Beliefs of Unsuccessful Market Timers
1. I must be trading all the time to
be successful. I am uncomfortable when in cash.
2. If my strategy is not doing what
I think it should, I will make a change immediately.
3. If I lose on this trade, I feel like
a loser.
4. If the market is rallying, I must
get in even though my strategy gave no signal for it.
5. I am unlucky.
6. I get very upset when I miss a rally,
or if I am in a bullish position when the market is declining.
7. I dread adverse news events and constantly
worry that something will happen to make the markets
go against me.
8. I can't afford to lose anything on
this buy or sell signal.
9. I can't go broke taking small quick
profits.
10. When this losing trade gets back
to even, I'll dump it.
Final Notes on Unsuccessful Timers
Unsuccessful market timers tend to see the stock market as a place that will
give them future riches and solve all their problems.
Unsuccessful market timers have difficulty coping with the reality of being wrong.
When events don't live up to their hopes, they seek to ignore them.
"As a successful market
timer, you have to move from a fearful mind set
to a psychological state of confidence. " |
If their timing strategy gives a sell signal and they have losses in that position,
they have a difficult time executing the sell signal and they will hold the position
so that they can exit when it gets back to break even.
When things go bad, they often exit with huge losses and blame the strategy,
the timing service, the markets. Everyone but themselves.

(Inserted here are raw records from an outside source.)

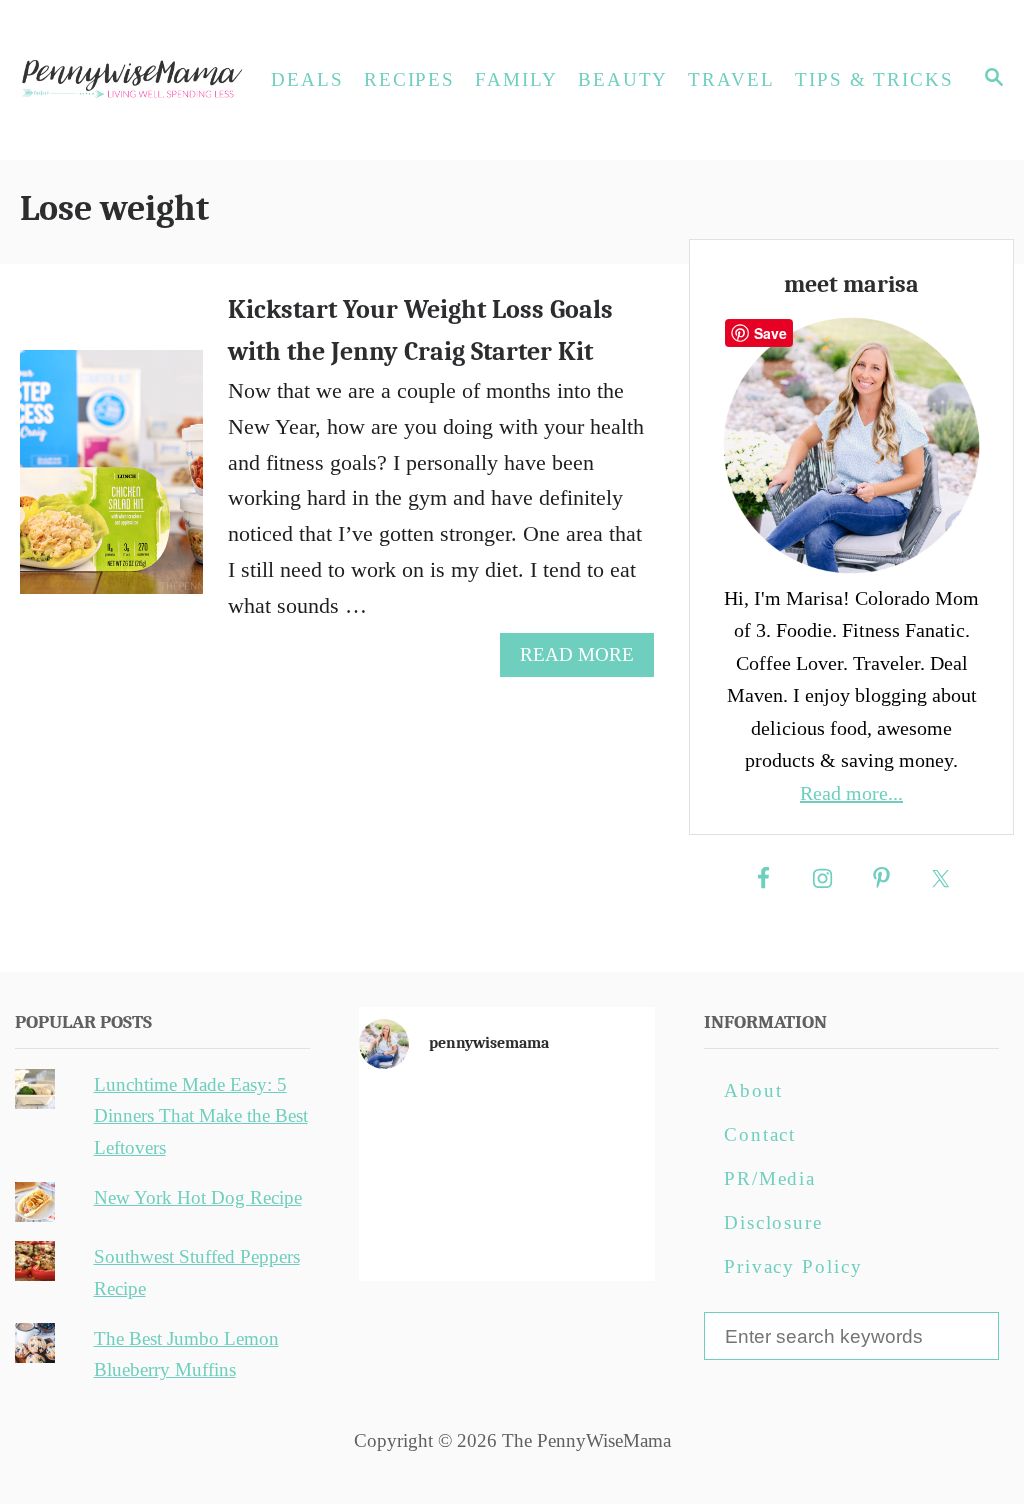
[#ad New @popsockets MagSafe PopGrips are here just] (507, 1178)
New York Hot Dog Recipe (198, 1197)
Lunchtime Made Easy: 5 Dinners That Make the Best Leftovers (201, 1116)
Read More (585, 660)
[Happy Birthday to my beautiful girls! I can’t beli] (607, 1178)
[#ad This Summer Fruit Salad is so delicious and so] (607, 1119)
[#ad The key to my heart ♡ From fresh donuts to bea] (507, 1119)
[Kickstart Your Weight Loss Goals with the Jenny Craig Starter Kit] (111, 483)
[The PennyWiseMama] (129, 80)
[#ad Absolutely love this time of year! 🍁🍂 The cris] (507, 1236)
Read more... (851, 793)
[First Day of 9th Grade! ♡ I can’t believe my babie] (406, 1119)
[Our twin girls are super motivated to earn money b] (607, 1236)
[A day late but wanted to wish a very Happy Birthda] (406, 1236)
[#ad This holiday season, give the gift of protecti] (406, 1178)
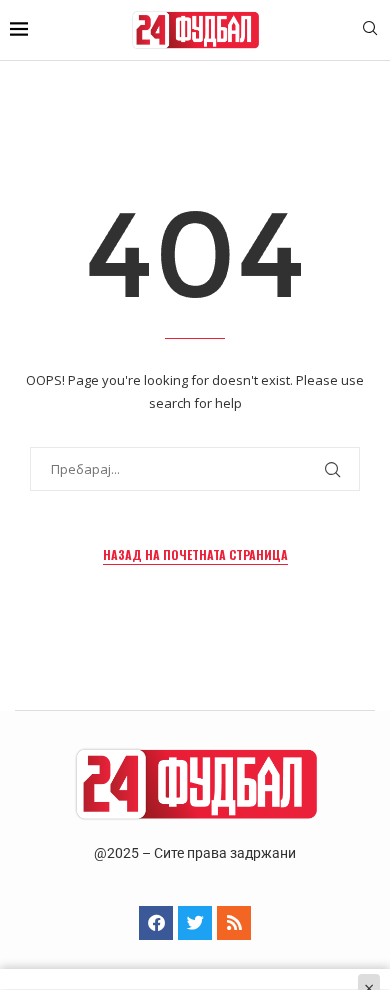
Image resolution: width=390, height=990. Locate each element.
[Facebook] (156, 923)
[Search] (370, 30)
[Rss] (234, 923)
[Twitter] (195, 923)
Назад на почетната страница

Many market timers give up because they are usually too quick in judging small
loses as a system that is not working.
Giving up is the most common way a market timer can lose. You will win only if
you execute the timing strategy. Every trade.
Paper trading cannot simulate the psychological aspects of trading with real
dollars. Once a market timer has experienced what it is like to keep trading
through a draw down and how good it feels to follow the strategy through the
good, the bad and the ugly days, he or she will not be as easily swayed again
by adverse markets.
Final Notes on Successful Timers
Successful market timers know how to follow a strategy. They know the stock market
is not a game and the only way to succeed is with a plan.
As a successful market timer, you have to move from a fearful mind set to a psychological
state of confidence.
You must use a strategy that builds confidence by keeping losses small and letting
profits ride when the markets trend.
Do not focus too much on each individual buy and sell signal. It is where the
strategy takes you over years of trading that is important.